STC and the City of Saskatoon Reconciliation Agreement
- EFN Staff | November 22, 2019
The Saskatoon Tribal Council and the City of Saskatoon hope that a new agreement will help bring more focused resources to First Nation people living in Saskatoon. The Sharing Prosperity Through Reconciliation Agreement between the STC and the City sets out meeting protocols and a framework to make progress over the next five years on the shared goals of the Saskatoon Tribal Council and the City of Saskatoon.
Both Mayor Charlie Clark and Tribal Chief Mark Arcand know working together is imperative at this time. “We have a history of working together, but as we understand this era of reconciliation, the Tribal Council provides many services in the City to their members who are also citizens of the city,” said Clark. “There are many ways where we overlap in recreational services, transportation and housing. Having a formal agreement that in endeavoring to work together we can have the right point people in the City and Tribal Council helps to make the relationship stronger, and clearer and smoother. We have a lot of work to do to close the gap in outcomes between Indigenous kids and non indigenous kids. Everyone should have the chance to be successful in this city.”
Chief Arcand thinks the agreement is a big step. “This is what Treaty was all about. To work together with people so we can all have a good quality of life. This is tremendous. I would like to see other cities do the same thing with other First Nation organizations.”
The relationship between the city and STC is often looked to as a best model for those looking to work together. “The City and our people have a long history of working together in Saskatoon. From Chief Whitecap being one of the founders of Saskatoon. The urban reserves with Muskeg Lake, Yellow Quill and One Arrow. That’s about partnerships and relationships. I’m really proud of our Chiefs. They have taken the step to work together.”

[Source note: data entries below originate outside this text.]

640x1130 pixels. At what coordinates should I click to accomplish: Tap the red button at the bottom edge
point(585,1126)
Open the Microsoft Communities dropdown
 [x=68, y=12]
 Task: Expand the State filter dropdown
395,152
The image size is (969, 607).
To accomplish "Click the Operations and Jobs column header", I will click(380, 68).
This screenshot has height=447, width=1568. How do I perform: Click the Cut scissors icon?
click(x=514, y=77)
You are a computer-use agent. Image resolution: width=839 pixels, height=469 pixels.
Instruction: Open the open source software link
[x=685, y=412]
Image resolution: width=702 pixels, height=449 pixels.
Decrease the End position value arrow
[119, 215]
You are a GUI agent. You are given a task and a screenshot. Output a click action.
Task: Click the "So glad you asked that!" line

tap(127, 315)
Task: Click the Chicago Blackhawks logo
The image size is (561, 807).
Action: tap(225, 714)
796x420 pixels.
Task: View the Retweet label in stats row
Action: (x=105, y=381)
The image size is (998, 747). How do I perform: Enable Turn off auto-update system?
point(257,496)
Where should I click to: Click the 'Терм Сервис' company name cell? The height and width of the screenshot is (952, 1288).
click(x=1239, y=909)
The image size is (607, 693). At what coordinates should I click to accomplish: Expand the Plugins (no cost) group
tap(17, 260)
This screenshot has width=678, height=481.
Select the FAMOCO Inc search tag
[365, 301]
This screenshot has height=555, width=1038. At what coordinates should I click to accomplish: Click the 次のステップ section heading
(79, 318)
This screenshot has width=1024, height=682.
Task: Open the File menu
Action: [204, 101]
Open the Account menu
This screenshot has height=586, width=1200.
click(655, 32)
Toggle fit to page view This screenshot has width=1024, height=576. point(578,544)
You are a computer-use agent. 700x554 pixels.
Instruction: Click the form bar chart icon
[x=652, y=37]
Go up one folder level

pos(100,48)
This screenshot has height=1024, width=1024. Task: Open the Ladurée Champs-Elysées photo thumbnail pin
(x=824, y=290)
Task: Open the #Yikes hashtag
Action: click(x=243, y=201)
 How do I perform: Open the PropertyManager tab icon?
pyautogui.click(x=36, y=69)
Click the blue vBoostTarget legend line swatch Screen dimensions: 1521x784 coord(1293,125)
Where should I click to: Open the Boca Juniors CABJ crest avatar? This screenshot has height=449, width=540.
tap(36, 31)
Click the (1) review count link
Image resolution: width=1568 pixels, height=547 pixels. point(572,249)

There have already been discussions on energy development, education partnerships are in place as are transit agreements and the phenomenon of Reconciliation Saskatoon. But one of the main challenges acknowledged by both leaders was the current crystal meth crisis and access to rehabilitation and the creation of a drug treatment court.
“I’m very happy for Mayor Clark and the Council to take this initiative with the Tribal Council. It will set a standard for the rest of the country. There are a lot of negative things happening across this country to First Nations people. It is opportunities like this that build relationships. We have too many people in jails and kids incarcerated and in the child welfare system. We can work together to end those issues.”